= Professional Truck Driver Institute =

The Professional Truck Driver Institute (PTDI) is a non-profit organization that provides certification of training courses for drivers of commercial motor vehicles. It was formed in 1986 during the standardization of commercial driver's licensing by the Federal Motor Carrier Safety Administration in the United States. Its management was taken over by the TCA in 1996. PTDI is the first nonprofit organization to develop uniform skill performance, curriculum, and certification standards for the trucking industry and to award course certification to entry-level truck driver training courses and motor carrier driver-finishing programs.

PTDI is working with NATMI, short for North American Transportation Management Institute. PTDI allied with the Commercial Vehicle Training Association CVTA in 2020. it has also published some editions of a truck driver training book with Cengage.

==Overview==
The Professional Truck Driver Institute is a non-profit organization that offers course certification for tractor-trailer driver training courses requiring basic and safe operations theory and behind-the-wheel training of commercial 18-wheeler tractor-trailer combinations. The certification courses are offered by both private and publicly funded schools and require written and driving tests (skills and competency testing). Upon passing exams with the Department of Transportation, both State, and Federally regulated in the US, the successful candidate received a Class-A CDL, (Commercial Driver's License), formerly known as a Chauffeur's license.

In the United States, federal legislation was enacted to consolidate record keeping of the many different State's Department of Transportation. During this time, debates continued on the need for an organization capable of training administration for commercial motor carrier safety. Created in 1986, PTDI is a non-profit charitable organization that is regularly tested by transportation officials for curricula proficiency and standards. Each candidate for licensing of the CDL classes are taught to familiarize themselves with local, regional, State, and National laws governing commercial motor freight.

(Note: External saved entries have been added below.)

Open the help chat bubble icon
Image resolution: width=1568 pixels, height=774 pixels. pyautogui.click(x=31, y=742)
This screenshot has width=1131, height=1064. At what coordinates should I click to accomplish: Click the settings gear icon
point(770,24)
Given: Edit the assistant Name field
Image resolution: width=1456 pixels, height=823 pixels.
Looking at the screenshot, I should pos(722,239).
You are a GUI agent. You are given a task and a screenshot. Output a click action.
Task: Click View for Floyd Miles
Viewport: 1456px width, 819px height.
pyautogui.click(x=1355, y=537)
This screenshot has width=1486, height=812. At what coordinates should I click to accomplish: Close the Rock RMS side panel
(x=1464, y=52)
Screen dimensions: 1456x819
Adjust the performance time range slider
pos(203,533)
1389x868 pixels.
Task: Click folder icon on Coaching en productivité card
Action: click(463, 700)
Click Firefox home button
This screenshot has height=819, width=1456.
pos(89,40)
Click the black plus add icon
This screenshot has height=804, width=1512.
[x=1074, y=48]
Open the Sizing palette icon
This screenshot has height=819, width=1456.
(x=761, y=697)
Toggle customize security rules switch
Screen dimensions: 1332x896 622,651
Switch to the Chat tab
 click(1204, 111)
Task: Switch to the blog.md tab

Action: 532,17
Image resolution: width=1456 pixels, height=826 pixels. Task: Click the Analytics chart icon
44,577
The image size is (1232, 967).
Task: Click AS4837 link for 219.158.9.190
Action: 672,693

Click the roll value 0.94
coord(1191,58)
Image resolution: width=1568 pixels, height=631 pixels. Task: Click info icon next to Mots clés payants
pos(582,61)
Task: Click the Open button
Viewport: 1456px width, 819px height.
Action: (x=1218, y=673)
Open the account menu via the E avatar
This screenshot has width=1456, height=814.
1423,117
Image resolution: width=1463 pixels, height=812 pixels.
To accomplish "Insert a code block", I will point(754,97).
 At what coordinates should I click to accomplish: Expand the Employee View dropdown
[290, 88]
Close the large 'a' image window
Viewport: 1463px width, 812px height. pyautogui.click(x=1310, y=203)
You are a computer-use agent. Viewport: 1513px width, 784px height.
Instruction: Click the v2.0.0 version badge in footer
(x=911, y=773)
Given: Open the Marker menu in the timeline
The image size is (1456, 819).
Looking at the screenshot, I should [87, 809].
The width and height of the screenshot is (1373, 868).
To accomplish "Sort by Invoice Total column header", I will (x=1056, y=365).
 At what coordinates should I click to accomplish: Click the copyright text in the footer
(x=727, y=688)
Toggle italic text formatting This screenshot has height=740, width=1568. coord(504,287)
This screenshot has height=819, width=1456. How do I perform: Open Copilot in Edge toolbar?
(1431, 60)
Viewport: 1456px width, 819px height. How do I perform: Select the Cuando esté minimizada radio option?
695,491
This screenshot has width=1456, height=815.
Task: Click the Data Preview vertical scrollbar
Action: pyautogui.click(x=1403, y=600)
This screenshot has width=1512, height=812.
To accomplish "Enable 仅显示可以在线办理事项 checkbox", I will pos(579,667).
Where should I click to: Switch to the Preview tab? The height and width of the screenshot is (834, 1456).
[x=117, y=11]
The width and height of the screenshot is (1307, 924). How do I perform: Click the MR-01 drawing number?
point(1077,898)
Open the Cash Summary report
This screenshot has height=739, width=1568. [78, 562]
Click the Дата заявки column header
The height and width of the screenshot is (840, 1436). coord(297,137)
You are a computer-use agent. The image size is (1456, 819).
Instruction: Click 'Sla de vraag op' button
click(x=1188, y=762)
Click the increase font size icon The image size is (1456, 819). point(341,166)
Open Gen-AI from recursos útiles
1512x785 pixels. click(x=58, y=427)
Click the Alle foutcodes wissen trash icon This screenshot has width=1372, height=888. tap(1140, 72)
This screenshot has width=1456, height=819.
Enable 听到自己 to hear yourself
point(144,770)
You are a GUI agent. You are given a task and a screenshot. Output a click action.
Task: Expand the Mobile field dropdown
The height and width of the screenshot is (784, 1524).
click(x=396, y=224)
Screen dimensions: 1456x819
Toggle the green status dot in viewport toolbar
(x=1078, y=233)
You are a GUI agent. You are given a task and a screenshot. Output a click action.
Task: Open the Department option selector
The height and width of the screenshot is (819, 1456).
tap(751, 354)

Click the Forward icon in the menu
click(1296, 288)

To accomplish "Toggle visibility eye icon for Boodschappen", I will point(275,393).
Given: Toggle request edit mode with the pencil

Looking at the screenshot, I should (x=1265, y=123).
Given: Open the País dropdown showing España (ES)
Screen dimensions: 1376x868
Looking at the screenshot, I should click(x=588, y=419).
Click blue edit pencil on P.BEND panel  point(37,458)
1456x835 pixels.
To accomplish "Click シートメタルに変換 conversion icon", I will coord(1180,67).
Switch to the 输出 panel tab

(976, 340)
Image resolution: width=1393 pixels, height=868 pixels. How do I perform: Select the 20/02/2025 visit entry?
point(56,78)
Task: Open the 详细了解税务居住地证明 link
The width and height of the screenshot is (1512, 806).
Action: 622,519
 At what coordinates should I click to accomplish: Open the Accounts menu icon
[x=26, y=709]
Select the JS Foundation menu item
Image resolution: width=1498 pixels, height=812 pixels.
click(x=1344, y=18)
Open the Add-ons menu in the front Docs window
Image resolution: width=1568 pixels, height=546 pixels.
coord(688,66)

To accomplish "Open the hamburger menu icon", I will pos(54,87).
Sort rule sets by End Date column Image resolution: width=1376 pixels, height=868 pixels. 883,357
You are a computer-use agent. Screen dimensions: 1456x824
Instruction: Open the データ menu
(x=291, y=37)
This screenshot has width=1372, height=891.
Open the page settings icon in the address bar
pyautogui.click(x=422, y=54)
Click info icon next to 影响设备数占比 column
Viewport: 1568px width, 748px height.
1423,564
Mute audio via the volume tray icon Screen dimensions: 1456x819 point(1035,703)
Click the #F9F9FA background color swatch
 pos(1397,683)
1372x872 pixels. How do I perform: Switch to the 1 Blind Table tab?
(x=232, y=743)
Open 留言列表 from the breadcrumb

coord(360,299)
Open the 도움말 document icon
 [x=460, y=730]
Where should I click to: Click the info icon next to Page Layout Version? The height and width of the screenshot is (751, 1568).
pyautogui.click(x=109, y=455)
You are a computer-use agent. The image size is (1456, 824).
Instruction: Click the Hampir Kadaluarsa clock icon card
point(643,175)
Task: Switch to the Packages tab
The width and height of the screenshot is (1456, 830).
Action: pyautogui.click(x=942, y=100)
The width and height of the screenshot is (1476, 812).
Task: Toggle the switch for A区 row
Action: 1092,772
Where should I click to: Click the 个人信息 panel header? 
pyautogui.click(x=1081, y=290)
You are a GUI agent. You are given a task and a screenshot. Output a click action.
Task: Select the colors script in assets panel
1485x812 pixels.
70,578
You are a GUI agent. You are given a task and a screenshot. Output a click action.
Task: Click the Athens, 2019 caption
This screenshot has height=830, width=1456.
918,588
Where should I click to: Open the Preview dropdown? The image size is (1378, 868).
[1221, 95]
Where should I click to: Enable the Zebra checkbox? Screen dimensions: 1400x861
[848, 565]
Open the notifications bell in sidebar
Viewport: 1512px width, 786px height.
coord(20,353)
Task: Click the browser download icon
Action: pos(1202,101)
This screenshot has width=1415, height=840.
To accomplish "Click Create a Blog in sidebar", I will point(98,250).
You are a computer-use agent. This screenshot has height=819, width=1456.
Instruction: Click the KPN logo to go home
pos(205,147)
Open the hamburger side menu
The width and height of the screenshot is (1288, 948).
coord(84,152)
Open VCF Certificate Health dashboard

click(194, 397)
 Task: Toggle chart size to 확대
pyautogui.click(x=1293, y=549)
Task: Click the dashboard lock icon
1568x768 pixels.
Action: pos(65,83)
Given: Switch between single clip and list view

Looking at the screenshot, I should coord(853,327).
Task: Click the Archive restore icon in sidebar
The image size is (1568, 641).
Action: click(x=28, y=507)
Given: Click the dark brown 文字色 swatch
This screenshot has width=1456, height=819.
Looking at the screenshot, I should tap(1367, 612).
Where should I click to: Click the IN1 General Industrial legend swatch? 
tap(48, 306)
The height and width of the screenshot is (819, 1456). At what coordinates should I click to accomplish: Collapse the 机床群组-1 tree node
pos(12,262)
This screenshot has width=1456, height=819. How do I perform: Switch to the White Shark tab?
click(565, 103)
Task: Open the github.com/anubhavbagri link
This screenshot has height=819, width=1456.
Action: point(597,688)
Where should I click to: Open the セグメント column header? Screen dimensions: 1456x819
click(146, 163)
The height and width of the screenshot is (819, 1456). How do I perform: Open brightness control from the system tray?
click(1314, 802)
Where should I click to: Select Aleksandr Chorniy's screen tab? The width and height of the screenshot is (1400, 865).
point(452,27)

All states adopted standardized classes of commercial licensing under the commercial motor vehicle safety act of 1986.

==PTDI==
U.S. enactment of more stringent record keeping of candidates seeking commercial motor carrier endorsements for their CDL may come from statistics showing a significant percentage of PTDI-certified drivers are being educated by rehabilitative services for convicted felon's prison release programs. Since rehabilitation into the community for individuals after being released from incarceration is a concern for social services, much of the focus on placement is in preventing repeat offenses. PTDI does not discriminate, although there is a personal expense for FBI background checks, and local DOT fingerprinting when the candidate wants certain endorsements with their CDL. PTDI offers intensive safety indoctrination for all licensing candidates.

==Future CDL Training==
- PTDI focus on extensive safety training may require the inclusion of more endorsement qualification training in the near future. Trends in DOT regulations are towards identifying individuals not qualified to operate commercial vehicles on public highways. In addition to the PTDI curriculum developed with the assistance of law enforcement, candidates for hire are subjected to medical examinations, random drug testing, random vehicle inspections, intermittent weigh station permitting, vehicle registration, and operator competence assessments.
- It is within the technical ability of DOT to require GPS monitoring, breath analyzer engine start mechanisms, voice actuated mechanisms, DNA testing, retinal scanning devices, operator/vehicle internment, personality assessments, and individual character profiling.
- Although the current PTDI course is introductory, the institute's training requirements may change with the assistance of law enforcement, as future regulations are enacted.

==Publications==
- Tractor-Trailer Truck Driver Training.